Students, however, will not be able to use Flex dollars or the school’s Declining Balances program, both of which are tied to on-campus meal plans, Kathleen Steinfels, systems administrator for the Loyola campus card office, tells PaymentsSource.
Participating merchants will be subject to the same fees as non-Rambler Bucks purchases and will pay a “percentage commission back to the university to maintain the ongoing cost of the program,” Steinfels says. Steinfels declined to comment on the percentage amount.
The program expansion still is in the planning stages, but the university “hopes to have some off-campus locations [accepting] Rambler Bucks by the middle of the fall 2010 term,” Steinfels says.
And if the first phase goes well, the university plans to add more restaurants but does not plan to add other merchant types.
Despite the efficiency of expanding the card program to include off-campus merchants, the university is facing opposition from many of its students. Several students do not want to be able to use only Rambler Bucks off campus and not the other accounts tied to campus dining. Steinfels, however, believes expanding the program Rambler Bucks would help eliminate the need for cash, which would, in turn, make the campus safer.
And while students may complain about the nature of the card program, it provides a way for them to eliminate the need to carry multiple forms of payment, Bill McCracken, CEO of Atlanta-based financial-services research firm Synergistics Research Corp., tells PaymentsSource.
Several schools have even expanded programs to include open-loop acceptance through ties with Visa Inc. or MasterCard Worldwide as part of off-campus prepaid programs, McCracken says. Because of this, card companies “can get their names out to students, as it is now more difficult for card companies to place their credit cards with students,” he explains.
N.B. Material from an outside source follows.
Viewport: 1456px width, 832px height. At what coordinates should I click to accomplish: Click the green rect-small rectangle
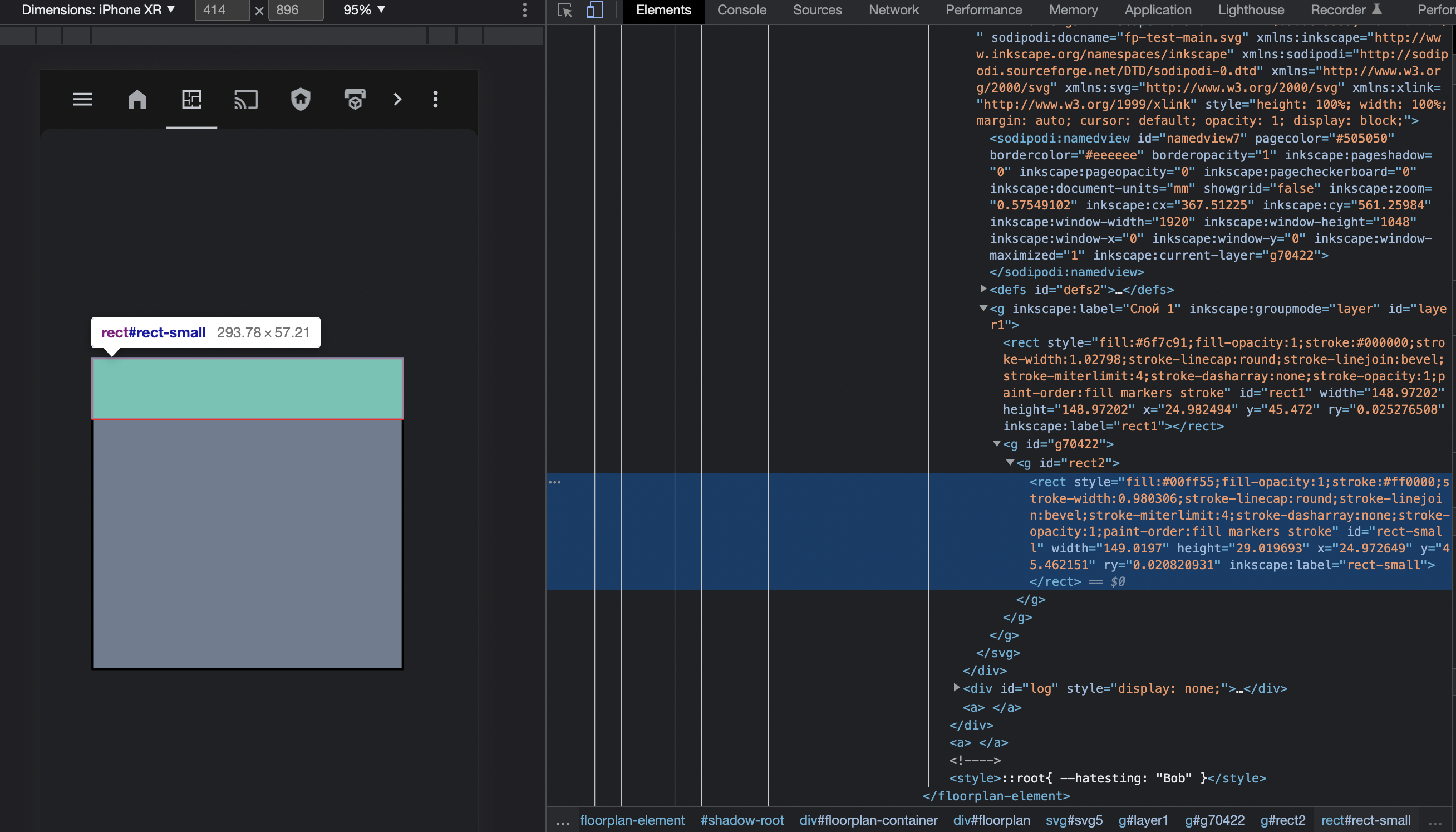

Plus merchants that operate on or near a university “ do not have to lose business and benefit from student spending,” McCracken adds.
The university did not say why it chose to not include an open-loop acceptance program.
Overall, “students want to simplify their financial lives. And to take these payment vehicles and meld them into one, it becomes a positive experience because they can carry one card instead of cash and multiple cards,” McCracken says.
Several other universities and colleges also similarly have expanded their campus card programs in recent months (see story).